|Home | About | Journals | Submit | Contact Us | Français|
Gastroesophageal reflux disease (GERD) is a common disease which can cause troublesome symptoms and affect quality of life. In addition to esophageal complications, GERD may also be a risk factor for extra-esophageal complications. Both GERD and coronary artery disease (CAD) can cause chest pain and frequently co-exist. However, the association between GERD and acute myocardial infarction (AMI) remain unclear. The purpose of the study was to compare the incidence of acute myocardial infarction in GERD patients with an age-, gender-, and comorbidity matched population free of GERD. We also examine the association of the risk of AMI and the use of acid suppressing agents in GERD patients.
We identified patients with GERD from the Taiwan National Health Insurance Research Database. The study cohort comprised 54,422 newly diagnosed GERD patients; 269,572 randomly selected age-, gender-, comorbidity-matched subjects comprised the comparison cohort. Patients with any prior CAD, AMI or peripheral arterial disease were excluded. Incidence of new AMI was studied in both groups.
A total 1,236 (0.5%) of the patients from the control group and 371 (0.7%) patients from the GERD group experienced AMI during a mean follow-up period of 3.3 years. Based on Cox proportional-hazard model analysis, GERD was independently associated with increased risk of developing AMI (hazard ratio (HR) = 1.48; 95% confidence interval (CI): 1.31–1.66, P < 0.001). Within the GERD group, patients who were prescribed proton pump inhibitors (PPIs) for more than one year had slightly decreased the risk of developing AMI, compared with those without taking PPIs (HR = 0.57; 95% CI: 0.31–1.04, P = 0.066).

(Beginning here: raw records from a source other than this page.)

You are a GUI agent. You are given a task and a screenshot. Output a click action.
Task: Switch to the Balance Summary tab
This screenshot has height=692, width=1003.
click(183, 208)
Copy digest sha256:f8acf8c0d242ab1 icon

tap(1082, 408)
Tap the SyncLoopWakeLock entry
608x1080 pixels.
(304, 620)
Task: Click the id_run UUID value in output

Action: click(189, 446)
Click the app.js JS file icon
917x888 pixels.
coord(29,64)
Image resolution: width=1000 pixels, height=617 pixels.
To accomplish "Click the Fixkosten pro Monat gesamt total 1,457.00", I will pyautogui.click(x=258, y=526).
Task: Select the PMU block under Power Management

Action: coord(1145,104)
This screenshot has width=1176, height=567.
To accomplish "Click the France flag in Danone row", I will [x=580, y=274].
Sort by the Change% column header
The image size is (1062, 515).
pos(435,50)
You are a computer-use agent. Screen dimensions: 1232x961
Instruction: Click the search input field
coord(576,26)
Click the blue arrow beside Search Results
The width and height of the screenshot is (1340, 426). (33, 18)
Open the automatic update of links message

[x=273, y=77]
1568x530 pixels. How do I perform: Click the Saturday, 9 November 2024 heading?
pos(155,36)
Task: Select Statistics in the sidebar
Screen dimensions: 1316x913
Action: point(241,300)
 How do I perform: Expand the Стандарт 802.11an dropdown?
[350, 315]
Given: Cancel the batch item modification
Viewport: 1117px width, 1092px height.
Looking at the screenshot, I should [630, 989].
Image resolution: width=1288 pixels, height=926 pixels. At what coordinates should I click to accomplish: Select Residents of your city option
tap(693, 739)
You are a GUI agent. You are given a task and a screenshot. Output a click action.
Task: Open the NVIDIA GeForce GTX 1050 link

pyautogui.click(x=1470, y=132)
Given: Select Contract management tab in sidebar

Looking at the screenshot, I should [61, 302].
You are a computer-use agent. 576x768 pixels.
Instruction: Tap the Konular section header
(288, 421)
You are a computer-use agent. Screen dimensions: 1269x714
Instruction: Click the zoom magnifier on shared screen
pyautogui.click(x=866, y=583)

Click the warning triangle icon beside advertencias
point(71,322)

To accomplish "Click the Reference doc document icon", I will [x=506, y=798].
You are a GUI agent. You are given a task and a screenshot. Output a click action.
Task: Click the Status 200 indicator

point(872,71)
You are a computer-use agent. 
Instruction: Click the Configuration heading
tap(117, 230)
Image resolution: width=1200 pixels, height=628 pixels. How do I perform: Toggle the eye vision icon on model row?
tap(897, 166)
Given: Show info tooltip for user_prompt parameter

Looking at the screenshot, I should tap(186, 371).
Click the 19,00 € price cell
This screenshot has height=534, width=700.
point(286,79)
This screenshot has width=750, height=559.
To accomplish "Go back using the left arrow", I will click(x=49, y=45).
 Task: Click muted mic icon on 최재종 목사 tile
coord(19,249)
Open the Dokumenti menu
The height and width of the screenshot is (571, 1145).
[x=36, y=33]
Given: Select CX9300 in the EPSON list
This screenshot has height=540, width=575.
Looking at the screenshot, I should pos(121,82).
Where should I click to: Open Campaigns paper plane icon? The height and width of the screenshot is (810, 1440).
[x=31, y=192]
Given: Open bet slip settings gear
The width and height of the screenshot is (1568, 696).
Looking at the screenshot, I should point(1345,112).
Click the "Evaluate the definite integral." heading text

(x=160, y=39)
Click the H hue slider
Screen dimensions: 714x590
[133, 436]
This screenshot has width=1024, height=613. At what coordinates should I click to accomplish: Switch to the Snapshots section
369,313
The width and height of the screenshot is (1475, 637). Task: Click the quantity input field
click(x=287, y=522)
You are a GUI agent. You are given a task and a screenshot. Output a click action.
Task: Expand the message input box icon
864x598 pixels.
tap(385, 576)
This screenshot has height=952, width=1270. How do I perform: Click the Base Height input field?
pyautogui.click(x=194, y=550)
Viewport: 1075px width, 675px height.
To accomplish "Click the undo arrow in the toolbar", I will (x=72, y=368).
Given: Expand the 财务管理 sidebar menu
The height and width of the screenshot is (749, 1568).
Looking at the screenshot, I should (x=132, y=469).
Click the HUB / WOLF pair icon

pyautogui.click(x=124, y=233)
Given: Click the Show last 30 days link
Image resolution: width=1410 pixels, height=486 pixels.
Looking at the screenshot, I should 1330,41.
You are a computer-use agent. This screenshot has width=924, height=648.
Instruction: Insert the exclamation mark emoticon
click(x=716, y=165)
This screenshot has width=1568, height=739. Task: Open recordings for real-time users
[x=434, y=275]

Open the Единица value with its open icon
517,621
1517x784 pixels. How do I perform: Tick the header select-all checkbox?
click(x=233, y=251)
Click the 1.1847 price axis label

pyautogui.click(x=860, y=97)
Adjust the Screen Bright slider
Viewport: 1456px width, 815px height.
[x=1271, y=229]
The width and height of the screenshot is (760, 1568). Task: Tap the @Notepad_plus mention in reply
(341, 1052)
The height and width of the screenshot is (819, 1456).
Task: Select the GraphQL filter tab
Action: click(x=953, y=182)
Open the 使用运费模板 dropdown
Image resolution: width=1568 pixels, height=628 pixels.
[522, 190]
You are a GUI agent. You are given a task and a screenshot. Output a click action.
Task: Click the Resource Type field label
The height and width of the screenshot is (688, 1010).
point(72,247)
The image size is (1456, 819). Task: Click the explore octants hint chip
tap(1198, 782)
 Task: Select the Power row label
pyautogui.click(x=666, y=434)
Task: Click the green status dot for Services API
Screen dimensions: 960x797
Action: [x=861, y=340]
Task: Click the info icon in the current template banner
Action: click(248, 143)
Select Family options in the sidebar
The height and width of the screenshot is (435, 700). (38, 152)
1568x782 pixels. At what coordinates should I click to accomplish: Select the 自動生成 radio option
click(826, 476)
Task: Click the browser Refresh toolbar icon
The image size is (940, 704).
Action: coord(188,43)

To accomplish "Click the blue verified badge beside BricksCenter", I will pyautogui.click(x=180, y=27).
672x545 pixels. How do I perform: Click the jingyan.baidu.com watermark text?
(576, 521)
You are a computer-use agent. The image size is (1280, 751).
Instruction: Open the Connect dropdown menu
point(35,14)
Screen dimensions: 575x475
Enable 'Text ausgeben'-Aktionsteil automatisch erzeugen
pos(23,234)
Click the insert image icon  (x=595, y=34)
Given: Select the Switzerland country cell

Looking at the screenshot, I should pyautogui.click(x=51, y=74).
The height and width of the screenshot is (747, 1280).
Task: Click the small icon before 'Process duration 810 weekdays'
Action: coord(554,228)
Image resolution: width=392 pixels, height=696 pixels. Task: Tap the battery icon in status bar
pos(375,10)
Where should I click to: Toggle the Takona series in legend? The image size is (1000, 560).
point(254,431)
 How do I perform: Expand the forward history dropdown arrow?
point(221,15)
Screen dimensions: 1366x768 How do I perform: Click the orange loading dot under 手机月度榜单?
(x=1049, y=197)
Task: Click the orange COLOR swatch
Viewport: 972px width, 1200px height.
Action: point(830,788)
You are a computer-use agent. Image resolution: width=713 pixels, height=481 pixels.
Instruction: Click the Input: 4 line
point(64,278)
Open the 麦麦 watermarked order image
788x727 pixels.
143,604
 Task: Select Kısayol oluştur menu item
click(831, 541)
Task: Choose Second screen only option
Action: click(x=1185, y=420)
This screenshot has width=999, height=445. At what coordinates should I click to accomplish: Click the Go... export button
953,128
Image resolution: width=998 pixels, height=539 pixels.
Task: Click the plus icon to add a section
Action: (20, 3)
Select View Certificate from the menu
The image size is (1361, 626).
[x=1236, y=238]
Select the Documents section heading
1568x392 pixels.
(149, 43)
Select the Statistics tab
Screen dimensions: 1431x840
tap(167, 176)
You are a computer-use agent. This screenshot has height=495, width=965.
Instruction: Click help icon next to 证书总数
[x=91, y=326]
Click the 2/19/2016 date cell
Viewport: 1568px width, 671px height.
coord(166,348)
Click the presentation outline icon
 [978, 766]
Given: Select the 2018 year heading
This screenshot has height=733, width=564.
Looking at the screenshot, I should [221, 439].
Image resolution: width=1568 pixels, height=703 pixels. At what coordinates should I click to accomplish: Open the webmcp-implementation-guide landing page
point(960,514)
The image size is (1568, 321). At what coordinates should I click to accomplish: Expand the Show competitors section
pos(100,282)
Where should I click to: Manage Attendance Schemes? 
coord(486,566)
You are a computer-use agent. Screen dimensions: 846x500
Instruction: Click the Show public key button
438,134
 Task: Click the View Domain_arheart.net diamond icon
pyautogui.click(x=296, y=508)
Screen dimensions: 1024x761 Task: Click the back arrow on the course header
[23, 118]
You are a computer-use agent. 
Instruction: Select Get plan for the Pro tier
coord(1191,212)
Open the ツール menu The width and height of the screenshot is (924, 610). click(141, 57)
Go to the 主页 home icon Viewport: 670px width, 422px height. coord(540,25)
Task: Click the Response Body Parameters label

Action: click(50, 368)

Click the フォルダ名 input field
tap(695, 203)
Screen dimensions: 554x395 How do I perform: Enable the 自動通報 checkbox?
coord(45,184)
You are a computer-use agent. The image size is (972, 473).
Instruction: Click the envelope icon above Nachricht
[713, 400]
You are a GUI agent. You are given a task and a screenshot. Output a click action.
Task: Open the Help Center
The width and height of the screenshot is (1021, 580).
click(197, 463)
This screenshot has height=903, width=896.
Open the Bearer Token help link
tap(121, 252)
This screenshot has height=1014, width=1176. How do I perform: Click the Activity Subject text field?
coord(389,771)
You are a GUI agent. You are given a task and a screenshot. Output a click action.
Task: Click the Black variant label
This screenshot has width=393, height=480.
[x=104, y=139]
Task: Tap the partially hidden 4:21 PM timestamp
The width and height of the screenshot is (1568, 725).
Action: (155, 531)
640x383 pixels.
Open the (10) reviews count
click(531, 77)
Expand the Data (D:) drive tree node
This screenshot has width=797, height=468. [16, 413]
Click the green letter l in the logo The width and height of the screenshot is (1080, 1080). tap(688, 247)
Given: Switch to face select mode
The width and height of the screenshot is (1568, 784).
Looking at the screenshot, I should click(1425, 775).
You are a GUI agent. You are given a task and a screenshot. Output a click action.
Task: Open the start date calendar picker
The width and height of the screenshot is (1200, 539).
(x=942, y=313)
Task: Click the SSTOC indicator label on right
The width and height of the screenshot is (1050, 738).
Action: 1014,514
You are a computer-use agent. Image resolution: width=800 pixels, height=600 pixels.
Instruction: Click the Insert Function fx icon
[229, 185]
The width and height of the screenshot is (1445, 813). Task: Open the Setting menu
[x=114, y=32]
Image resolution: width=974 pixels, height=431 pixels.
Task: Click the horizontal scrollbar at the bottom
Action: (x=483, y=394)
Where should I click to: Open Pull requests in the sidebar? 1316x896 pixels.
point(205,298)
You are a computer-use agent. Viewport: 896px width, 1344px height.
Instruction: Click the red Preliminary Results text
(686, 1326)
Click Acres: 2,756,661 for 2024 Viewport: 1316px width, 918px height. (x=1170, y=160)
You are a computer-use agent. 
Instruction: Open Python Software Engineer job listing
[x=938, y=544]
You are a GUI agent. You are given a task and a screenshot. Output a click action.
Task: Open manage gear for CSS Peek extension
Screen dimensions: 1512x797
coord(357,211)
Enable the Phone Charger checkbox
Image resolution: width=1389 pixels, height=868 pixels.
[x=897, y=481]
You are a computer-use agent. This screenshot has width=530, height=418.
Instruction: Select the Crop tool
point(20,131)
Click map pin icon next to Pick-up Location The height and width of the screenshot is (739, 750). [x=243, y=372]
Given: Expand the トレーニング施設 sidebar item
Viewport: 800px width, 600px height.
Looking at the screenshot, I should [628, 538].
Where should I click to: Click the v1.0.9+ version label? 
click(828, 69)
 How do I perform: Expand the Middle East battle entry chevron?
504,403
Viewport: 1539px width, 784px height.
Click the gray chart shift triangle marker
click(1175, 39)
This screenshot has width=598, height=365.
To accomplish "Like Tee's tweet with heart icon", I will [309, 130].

This large population-based study demonstrates an association between GERD and future development of AMI, however, PPIs use only achieved marginal significance in reducing the occurrence of AMI in GERD patients. Further prospective studies are needed to evaluate whether anti-reflux medication may reduce the occurrence of acute ischemic event in GERD patients.
Gastroesophageal reflux disease (GERD) is a common disorder which can cause troublesome reflux symptoms and potential serious complications, and has a negative impact on the quality of life . In addition to esophageal complications, GERD may also be a risk factor for extra-esophageal complications including laryngeal, pulmonary, and cardiovascular diseases .
GERD more frequently causes chest pain than other esophageal motility disorders , implying that GERD symptoms may be easily misclassified as coronary artery disease (CAD). As both GERD and CAD are prevalent diseases in the population, they frequently co-exist; hence frequently making a differential diagnosis of chest pain more difficult. In addition, the distal esophagus and the heart have overlapping sensory pathways and share a common afferent vagal supply , suggesting the notion that location and radiation of perceived pain may be identical. Therefore, evaluating the symptoms is not sufficient to diagnose the underlying disease.
In 1962, Smith and Papp introduced the term “linked angina”, which implies that esophageal dysfunction can trigger myocardial ischemia . Chauhan et al have shown that esophageal acid stimulation can significantly reduce coronary blood flow and produce angina in patients with syndrome X and CAD. This phenomenon was absent in the heart transplant recipients, in whom the heart was denervated, supporting that reduced coronary blood flow was accomplished through a cardioesophageal reflex [6, 7]. Previous studies have demonstrated that GERD is common in patients with CAD [8, 9]. One prospective case-control study based on the UK General Practice Research Database also showed an association between GERD and angina pectoris . However, the association between GERD and acute myocardial infarction (AMI) remains undetermined.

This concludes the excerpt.